Handling certificates for Azure management API calls
Azure exposes a few REST based WCF services (Azure management API) using which one can use and do a lot of task programmatically as is provided in the Azure portal like:
1. Managing deployment (create, delete, upgrade, swapping, etc)
2. Managing the hosted service (start , stop, and other configuration change, etc)
3. Listing hosted and storage services
4. Fetching hosted application/service details, etc
For getting a detailed list of possible operations, please follow this MSDN link.
All these call are over https and each call needs to have a certificate (.cer) attached as part of the web request. There are a few requirements which need to be met so that this certificate based call can be made successfully:
1. Upload the certificate having the public key (.cer) to the subscription to which these calls are to be made. For each Azure account, one subscription (ID) is assigned. This subscription is analogy to the space where we are intended to do the tasks like deploying an application/service, fetching the details of an already hosted service/application, etc
2. This certificate is also required to be installed (with private key) in the machine from where these API calls are originating. This specific requirement is very to achieve when the calls are made from a local machine say using a windows based application. But a little involved when the application (web application/service) raising the calls is deployed in a virtual machine in the cloud to which we have very little access.
To achieve the above mentioned second requirement we had a tough time, so thought worthy to present it through this blog. To achieve the same we have to follow the following listed activities. Let us assume that we have a requirement to make this API calls from a web application called CallAPI_WebRole which is to be deployed in Azure cloud:
1. Through the Azure portal go to the hosted service representing the VM for the CallAPI_WebRole application and upload the certificate (.pfx) giving the password
a. This will not install the certificate in the certificate store of the VM. Certificate is just kept in one collection to be used for installation later.2. In Visual studio (VS), go to the properties of the CallAPI_WebRole webrole under the ccproj and select the certificates tab. Then select the concerned certificate (as shown in the below picture) from the development machine’s certificate store (earlier by default it was currentuser/my but now fixed in VS 2010 to look into localmachine/my) and then give the Store location (LocalMachine or CurrentUser) and store name (my, root, CA or trust). This selection of the store location and store name will tell the Azure cloud where to install the certificate (those thumbprint is shown in the picture below) in the VM where this concerned application package is to be deployed.

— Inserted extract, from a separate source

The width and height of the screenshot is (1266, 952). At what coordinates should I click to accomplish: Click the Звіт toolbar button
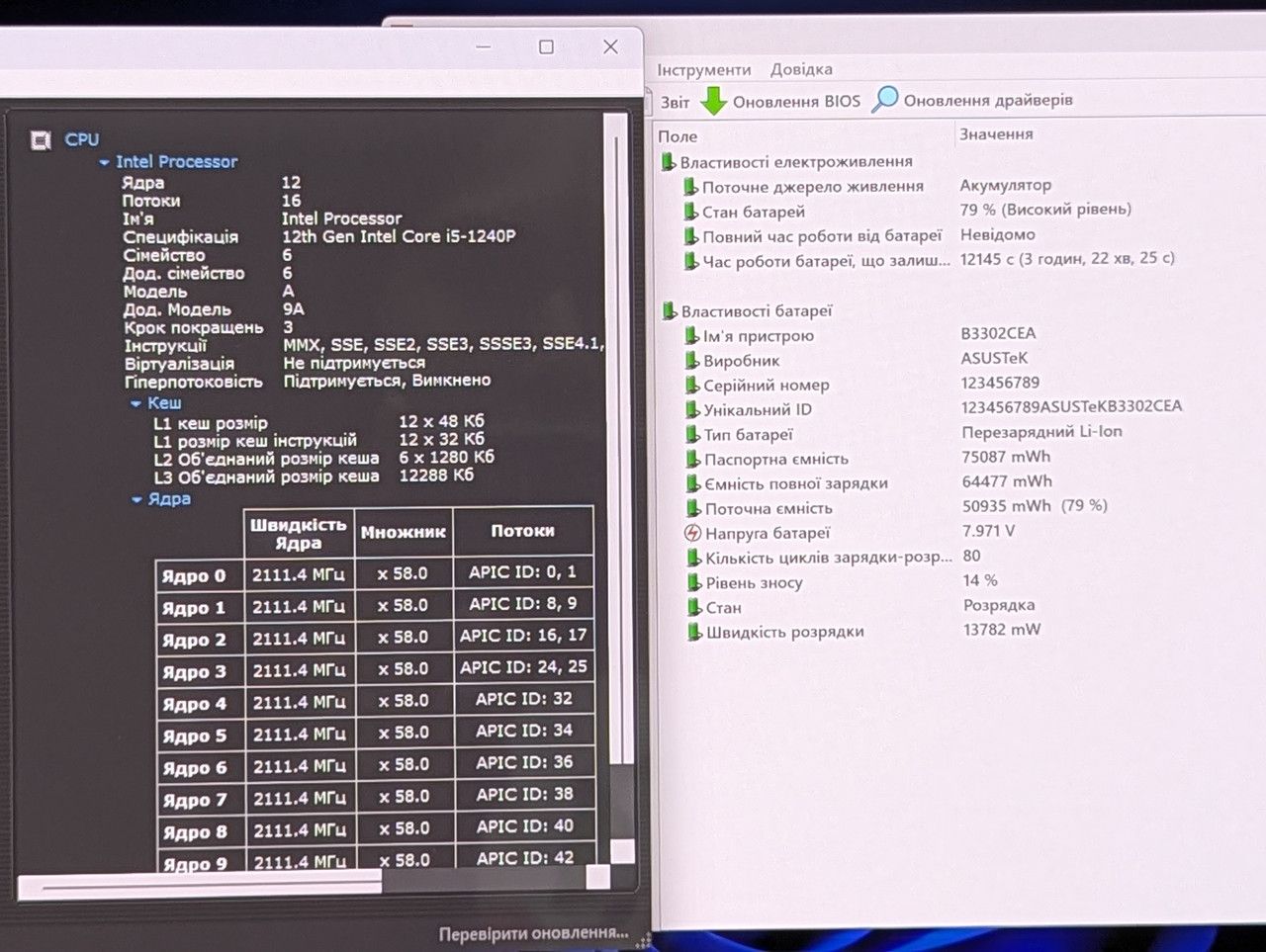point(675,102)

a. When the package is deployed and started giving the mentioned certificate information, Azure will look into the collection mentioned in 1a (above) and try to find the certificate with the given thumbprint and installs it in the store location/ store name mentioned.
b. With the deployment package (cspkg) the certificate is not sent, only the information of the certificate to be installed are sent
I hope that, this piece of information will be quite helpful in similar scenario of using Azure management API.